* Excerpt *
Programming Like It’s 1982. Part VI – In-Memory Hardware
In the four previous posts we built the complete model. Registers, memory, instructions, decisions, and loops. You already know how a program moves through memory and how the processor executes every byte it encounters. What is missing is the most surprising part of the C64 story, and probably the most elegant idea in the entire series.
Writing to memory was triggering hardware
In the post about the memory map we saw that certain regions were not regular RAM. The range from $D000 to $DFFF belonged to the hardware chips. The VIC-II, the SID, and the CIA. But what that means in practice only becomes clear when you see the code.
To change the border color on the C64, you wrote:
LDA #$02 ; 2 = red in the C64 palette
STA $D020 ; write to the border color register
Two instructions. No system call. No driver. No API. You wrote a byte to an address and the border turned red immediately, on the next clock cycle. This is memory-mapped I/O: the hardware chips lived in the same address space as RAM, and writing to those addresses did not store data. It commanded the hardware directly.
There was no layer between the code and the effect. None.
VIC-II, video without a graphics card
The VIC-II exposed its 47 registers in the region $D000 to $D02E. Each one controlled an aspect of what appeared on screen. Colors, sprite positions, graphics mode, scrolling, synchronization with the video beam.
The C64 palette was fixed at 16 colors, numbered 0 to 15. Color 0 was black, 1 white, 2 red, and so on. To change the background:
LDA #$06 ; 6 = blue
STA $D021 ; background color register
Sprites followed the same pattern. Each sprite had two registers for position, one for X and one for Y, plus control bits spread across other registers. To enable sprite 0 and position it:
LDA #$01
STA $D015 ; bit 0 = sprite 0 enabled
LDA #$60 ; X position = 96
STA $D000 ; sprite 0 X register
LDA #$80 ; Y position = 128
STA $D001 ; sprite 0 Y register
One detail that shows the level of control available: the VIC-II drew the screen line by line, top to bottom, 50 times per second in PAL standard. Register $D012 reported which line the beam was on at that exact moment. Programs that wanted visual effects synchronized with the raster, like changing colors halfway down the screen, had to wait for the beam to reach the right line before writing to the register. Experienced programmers did this in loops that counted clock cycles, knowing exactly how many instructions fit between one line and the next.

* Objective *
Return everything from "Writing to memory" down to "the hardware directly." in the post on C64 in-memory hardware, copied word for word.

* Stored data *
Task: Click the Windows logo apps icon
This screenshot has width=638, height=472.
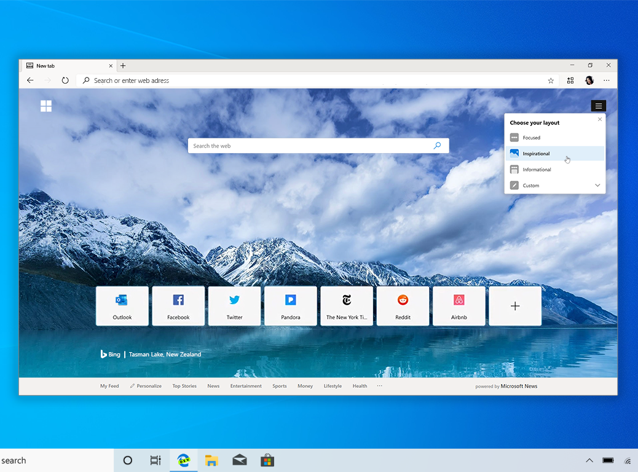Action: tap(46, 106)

* Output *
Writing to memory was triggering hardware
In the post about the memory map we saw that certain regions were not regular RAM. The range from $D000 to $DFFF belonged to the hardware chips. The VIC-II, the SID, and the CIA. But what that means in practice only becomes clear when you see the code.
To change the border color on the C64, you wrote:
LDA #$02 ; 2 = red in the C64 palette
STA $D020 ; write to the border color register
Two instructions. No system call. No driver. No API. You wrote a byte to an address and the border turned red immediately, on the next clock cycle. This is memory-mapped I/O: the hardware chips lived in the same address space as RAM, and writing to those addresses did not store data. It commanded the hardware directly.